In our last post, we took a very brief look at the exclusive remedy doctrine as it applies to workers’ compensation claims in the state of New York. As we noted, there are few circumstances in which a injured worker may be able to sue an employer for the employer’s role in causing the injury. Two possibilities are failure to secure workers’ compensation coverage and committing an intentional tort against a worker.

In most cases of workplace injury, the exclusive remedy rule will prevent a worker from suing the employer for the employer’s role in the accident, though it is always important to consider the possibility. More common is bringing in third parties to hold them accountable for their part in workplace accidents. 

The types of third parties that may sued in connection with a workplace accident depend on the industry and the specific circumstances of each case.

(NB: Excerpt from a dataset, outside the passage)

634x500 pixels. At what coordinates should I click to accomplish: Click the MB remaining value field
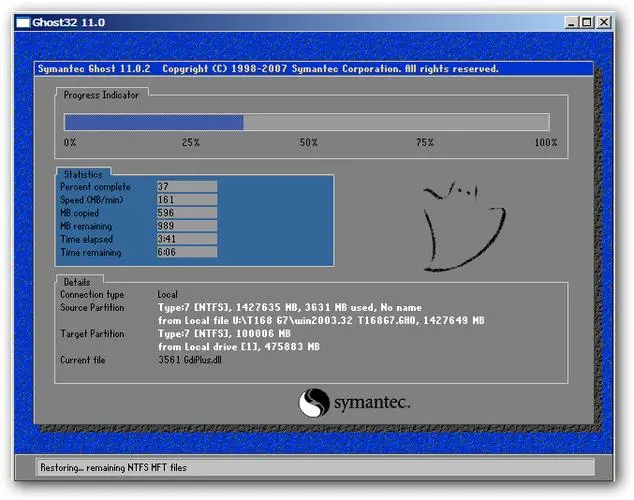tap(187, 226)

In the construction industry, for instance, there are a number of possible third parties that may be held liable for causing a workplace injury. As we point out on our website, liability may attach to the construction site owner, the general contractor, subcontractors, architects, engineers, and design professionals depending on the contracts that exist with respect to ensuring the safety of the construction site.

Another possible avenue for compensation in workplace accidents, particularly those which occur on construction sites, is product liability litigation. All kinds of equipment is used on construction sites and that equipment can fail due to defects or may be used incorrectly due to inadequate warnings. In our next post, we’ll continue looking at this topic.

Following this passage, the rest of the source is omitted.